Copy out all of the records. Keep every word exact.

[Source material]
--- START ---

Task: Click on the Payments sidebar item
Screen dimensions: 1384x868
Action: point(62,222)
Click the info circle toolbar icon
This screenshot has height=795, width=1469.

--- END ---

[Exercise output]
Task: Click on the Payments sidebar item
Screen dimensions: 1384x868
Action: point(62,222)
Click the info circle toolbar icon
This screenshot has height=795, width=1469.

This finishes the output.